======== Supplied material ========

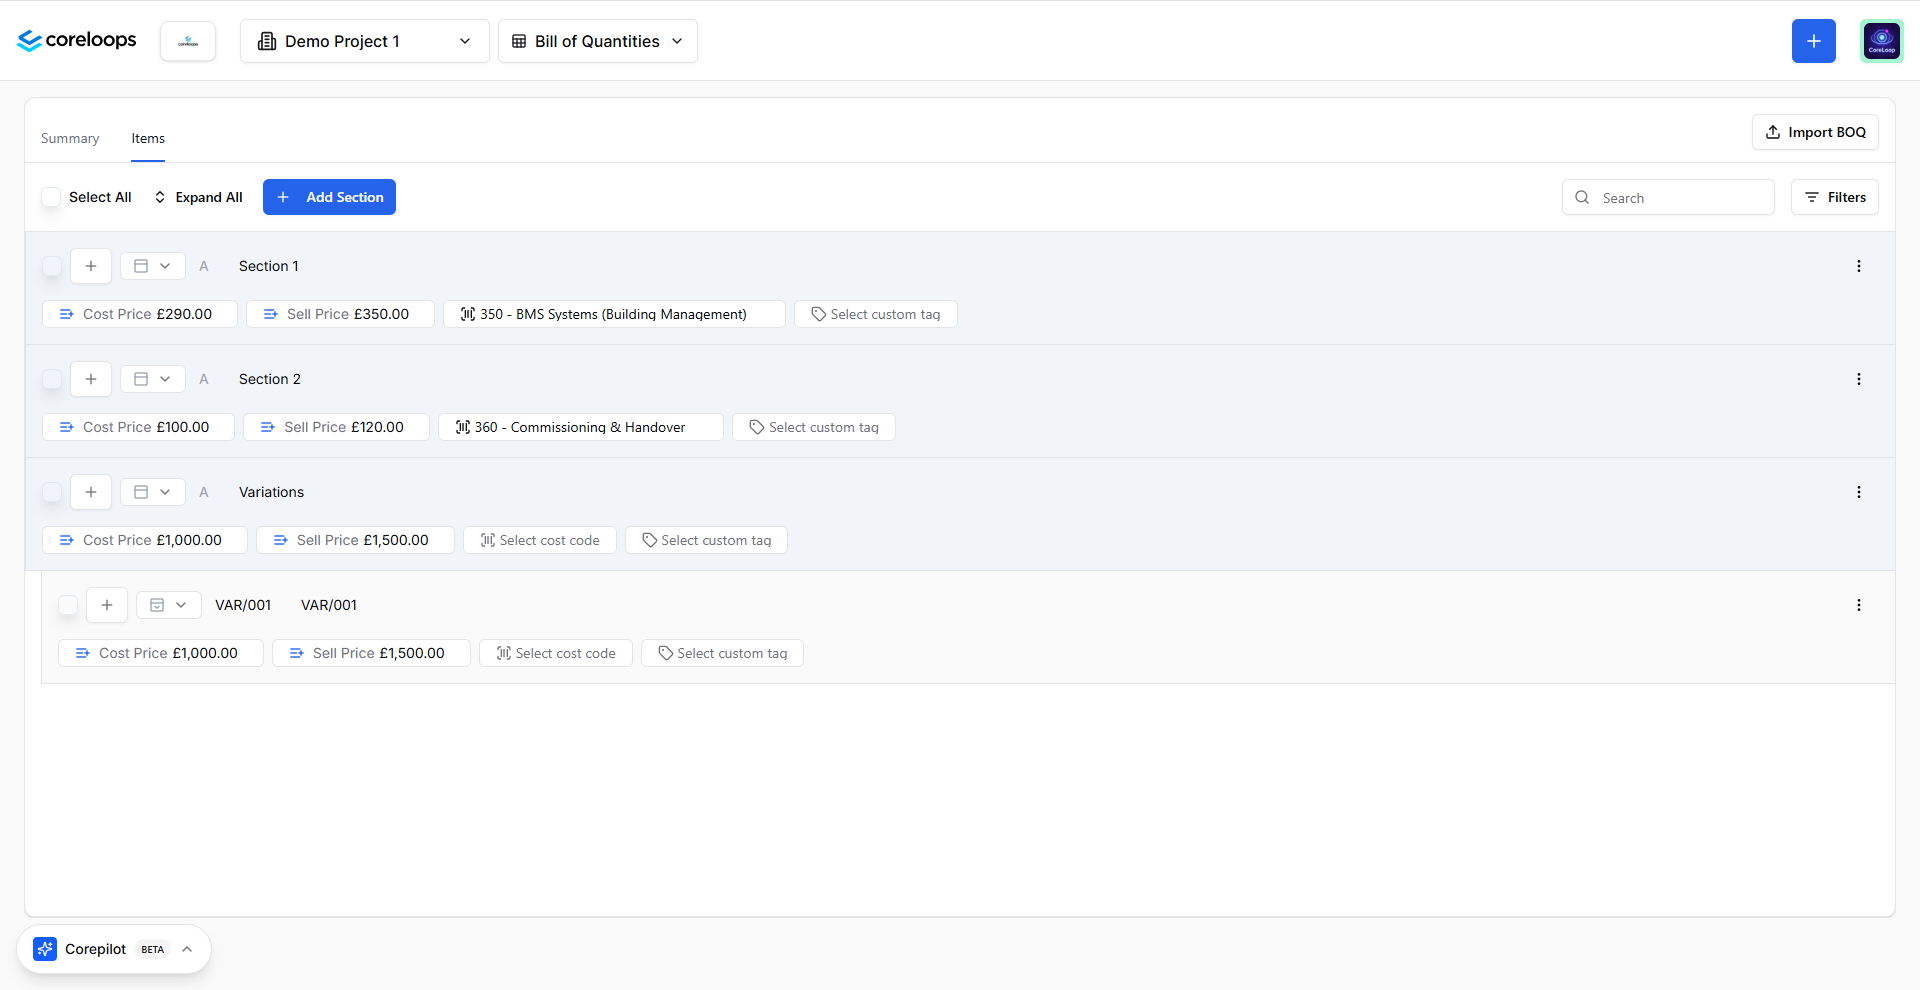Open the Bill of Quantities dropdown
The image size is (1920, 990).
(x=598, y=41)
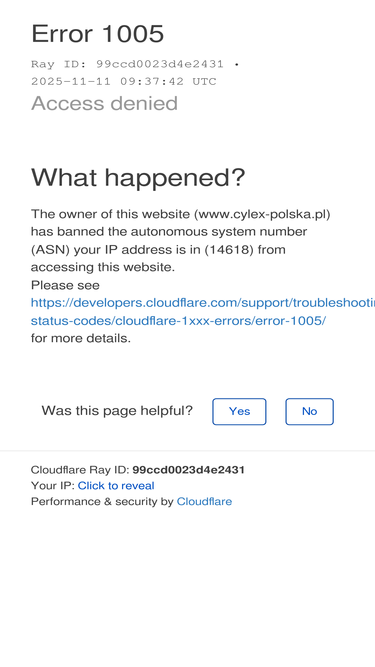Viewport: 375px width, 667px height.
Task: Click the accessing this website text line
Action: point(102,267)
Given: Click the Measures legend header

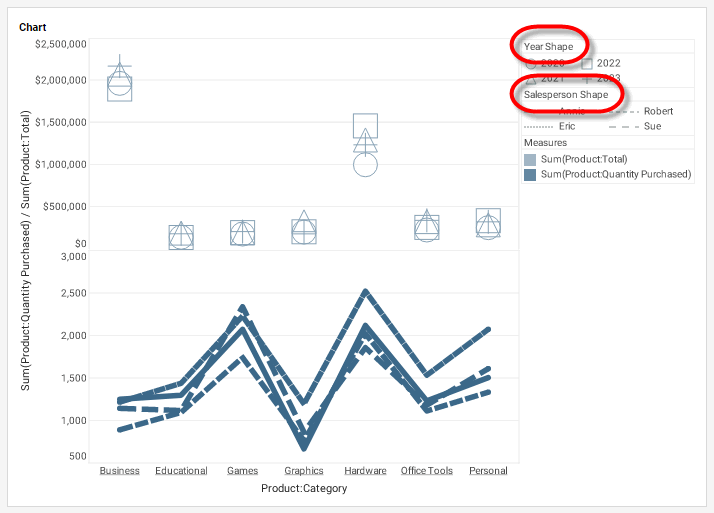Looking at the screenshot, I should [x=546, y=143].
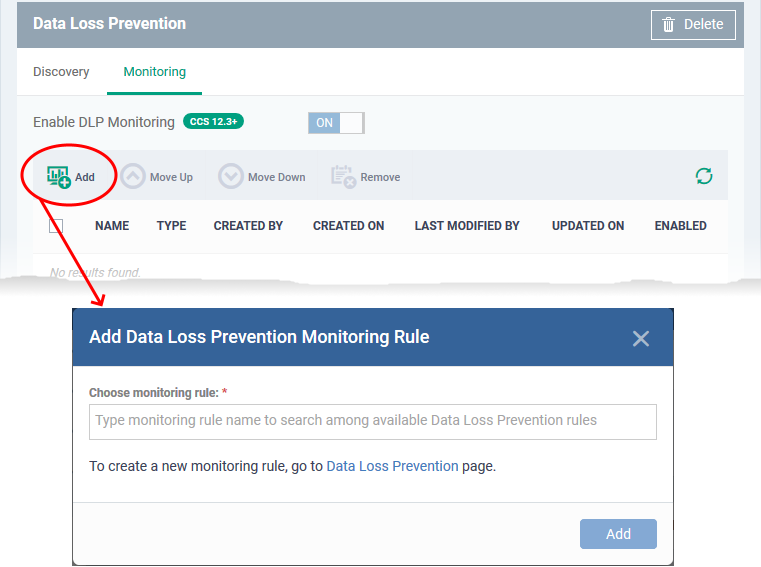
Task: Click the Move Down arrow icon
Action: pyautogui.click(x=231, y=176)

========

Work item:
Nothing but the lines from the line with "Given: Click the Measures legend header" through the end of the listing should appear in the answer, each duplicated exactly, without pictures.

Answer for the task:
Given: Click the Measures legend header

Looking at the screenshot, I should [x=546, y=143].
Task: Click the Move Down arrow icon
Action: pyautogui.click(x=231, y=176)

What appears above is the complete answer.